● **What needs to be done**: Print exactly the lines that run from the opening line of the material through the line with "Proceed with the 次へ(N) button", and nothing else, leaving out pictures.

● **Listed records**:
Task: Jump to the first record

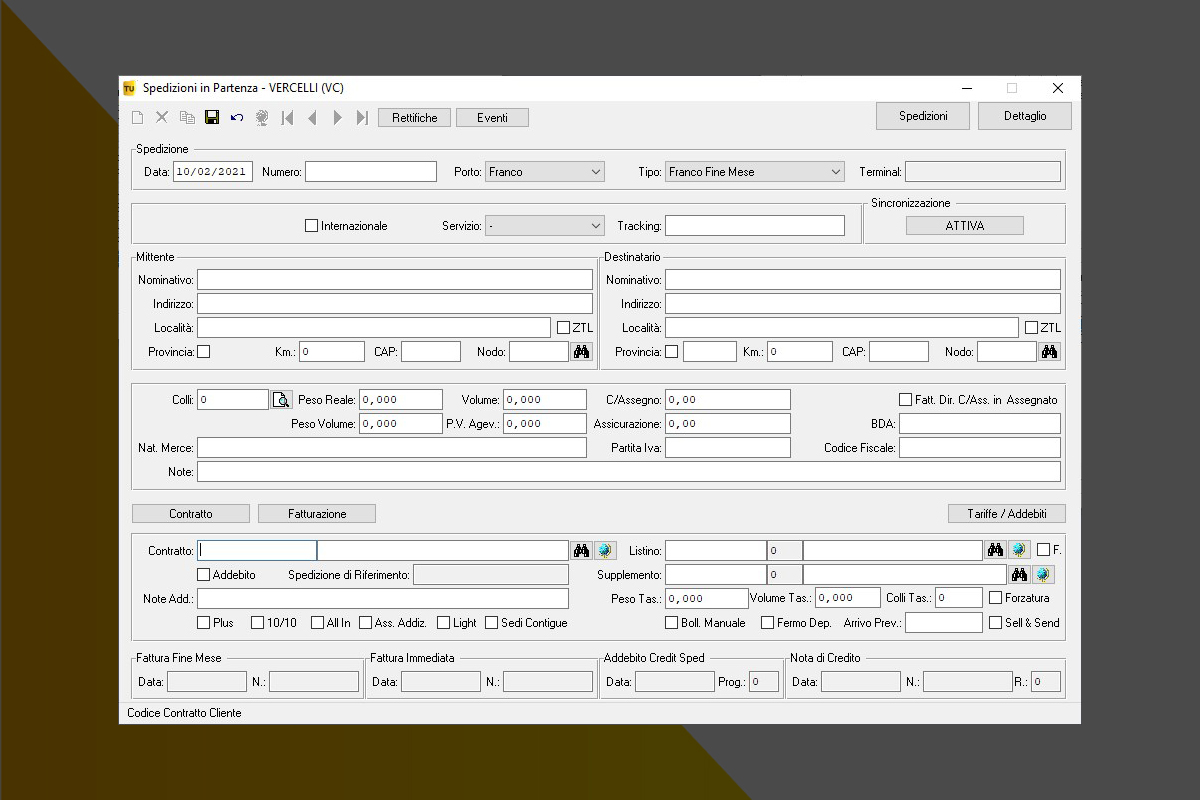Action: click(288, 118)
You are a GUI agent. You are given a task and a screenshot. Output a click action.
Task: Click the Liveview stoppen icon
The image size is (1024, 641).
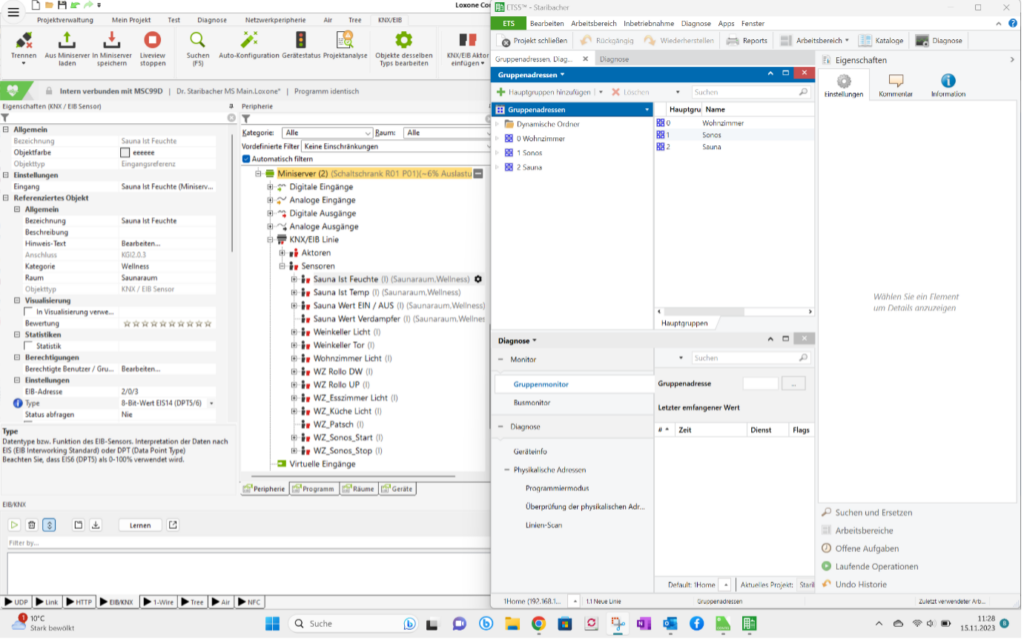(x=153, y=40)
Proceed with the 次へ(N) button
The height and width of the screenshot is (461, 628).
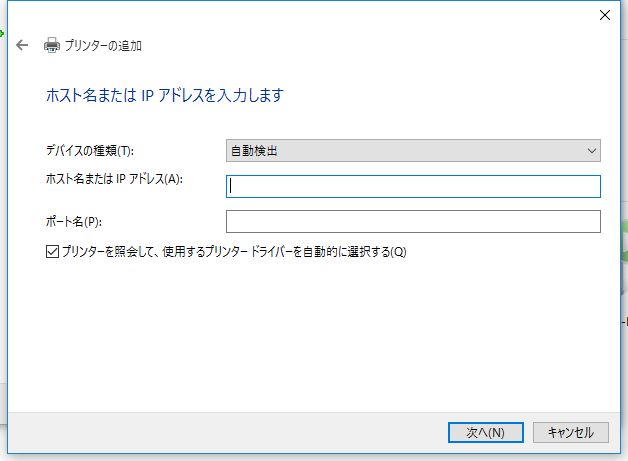pos(485,433)
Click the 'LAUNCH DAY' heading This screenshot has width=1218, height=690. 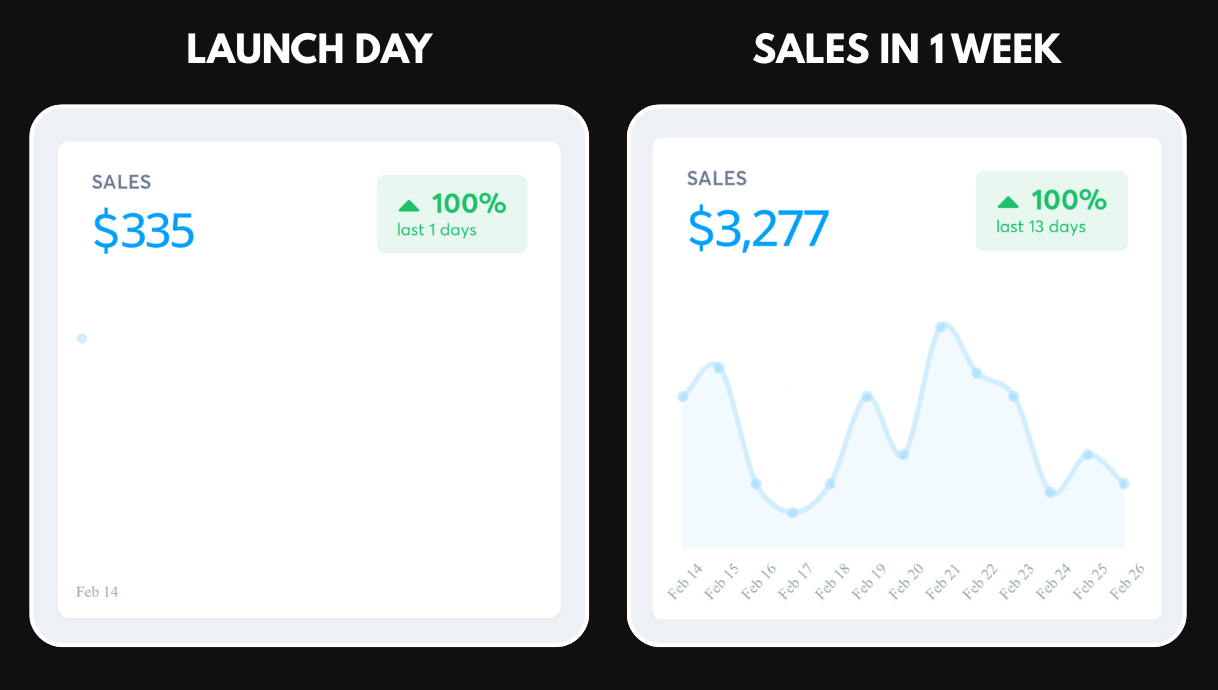pyautogui.click(x=309, y=49)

● **Solution for this task**:
Task: Jump to the first record

Action: click(288, 118)
You are a GUI agent. You are given a task and a screenshot. Output a click action.
Task: Click the Liveview stoppen icon
The image size is (1024, 641).
(x=153, y=40)
Proceed with the 次へ(N) button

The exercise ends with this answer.